Last Week: 0-4
This Week: TEX (7/19-21); TOR (7/22-25)


So What Happened?

Do you really want to know?

The Tigers went to Cleveland and they wished they hadn’t. That’s not unusual—Cleveland’s a great town if you want to spend a weekend but only have a few hours—but in this case it was even worse.

The Tigers came off the All-Star Break refreshed, invigorated, and hot. They were a mere half-game behind the White Sox for first place, and three full games in front of the third-place Twins.

Then they went to Cleveland and became their own worst mistake by the lake.

The Tigers couldn’t hit. Aside from Rick Porcello, they really didn’t pitch. The Indians looked like those terrors of the mid-1990s, not the pratfallers of the mid-1980s—as they have for most of this season.

The result?

An Indians four-game sweep, with the Tigers outscored 21-8 and licking their wounds.

The Twins took three of four from the White Sox in Minnesota and have pulled virtually even with the Tigers, 1-1/2 games behind Chicago.


Hero of the Week

Sadly, that’s an easy call: MMM chooses Rick Porcello.

The just-recalled Porcello, making his first Tigers start in weeks—after serving time in Toledo—pitched brilliantly on Saturday night. He didn’t walk anyone. He had command of his pitches, and even threw a slider on a 3-1 count—something Porcello himself could scarcely believe.

Didn’t matter; Tigers lost, 2-1.

But Porcello was very good, which gives hope to Tigers fans worried about the starting rotation’s depth. Funny how back in April, Porcello was counted on as being the solid No. 2 starter behind Justin Verlander. Now, we’re thrilled that he looked good after a stint in the minors.

That’s baseball for you.


Goat of the Week

Take your pick.

Nothing went right in Cleveland—save Porcello’s start.

The heart of the Tigers’ order—Magglio Ordonez, Miguel Cabrera, and Brennan Boesch—was as quiet as a church mouse all weekend. The stellar Indians pitching staff—yes, I’m being smarmy and bitterly sarcastic—shut them down, for four straight games.

The pitching was nasty, and not in the good meaning of that word.

The overall play was lethargic and trance-like.

“We weren’t ready to play, and that’s my responsibility,” manager Jim Leyland said. “Frankly, I’m shocked.”

Frankly, I’m not; Leyland’s second half Tigers have mostly been the evil twin of the first half version since 2006.


Upcoming: Rangers and Blue Jays

Those days of last-place teams invading Comerica Park, bringing switchblades to gun battles, are long gone.

The real big league teams will be frequenting the joint from here on out, with few exceptions.

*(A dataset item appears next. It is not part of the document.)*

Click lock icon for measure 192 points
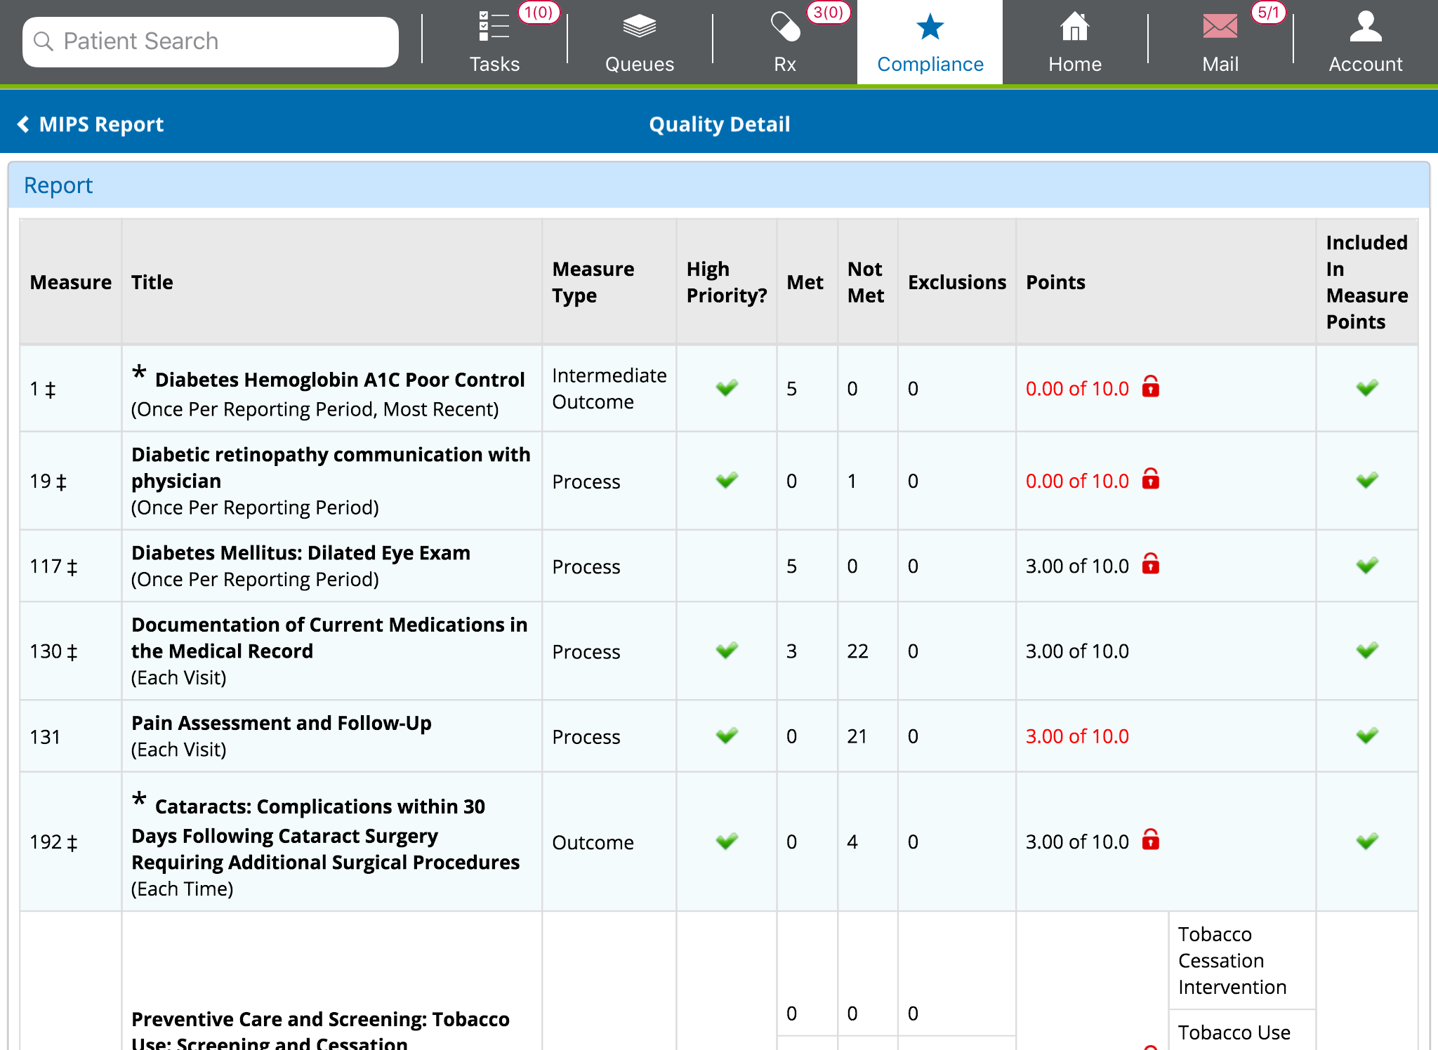1438x1050 pixels. coord(1150,840)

It all starts tonight with the AL West-leading Texas Rangers.

But the Tigers won’t see lefty starter Cliff Lee, who pitched Saturday and is not scheduled to start again until after the Rangers leave town.

Still, the Rangers are formidable. They are second in the league in team batting average. They can rock you with Vlad Guerrero, Ian Kinsler, Josh Hamilton, and Michael Young. All of them are batting .300-plus this season. And don’t forget RF Nelson Cruz, who’s sailing along at .319.

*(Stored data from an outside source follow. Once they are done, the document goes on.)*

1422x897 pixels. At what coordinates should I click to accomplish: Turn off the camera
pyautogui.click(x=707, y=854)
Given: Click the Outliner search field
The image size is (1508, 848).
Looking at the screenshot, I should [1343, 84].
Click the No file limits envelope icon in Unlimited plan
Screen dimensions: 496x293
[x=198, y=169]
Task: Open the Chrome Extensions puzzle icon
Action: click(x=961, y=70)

An intriguing pitching matchup occurs Tuesday, when Armando Galarraga returns to the Tigers after a brief stint in Toledo. He’ll go up against right-hander Tommy Hunter, who’s 6-0 with a 2.39 ERA.

The Rangers have lost a mind-boggling 11 straight games in Detroit, which makes MMM feel uneasy; those streaks can’t go on forever, you know.

A four-game series with the Blue Jays used to make the town buzz in Detroit.

That was when the Tigers and Jays were both tenants of the AL East, back in the good old days.

But the Jays aren’t chopped liver, and here they come for a four-game set, starting Thursday.

The Jays are funny; they lead the majors in home runs, yet are batting just .243 as a team and have scored just 421 runs, which puts them in the middle of the MLB pack. So they clearly aren’t manufacturing a lot of runs.

But they can bash you—no less then eight Blue Jays are in double digits in home runs.

Jose Bautista is a great example of the Blue Jays’ all-or-nothing offense. The RF has 25 homers and 58 RBI, yet is batting only .233. Maybe those 72 strikeouts have something to do with that.

Comerica Park is no haven for right-handed hitters, and most of the Jays’ sluggers bat that way. So we’ll see which force serves to be more stubborn.

That’s all for this week’s MMM. See you next Monday!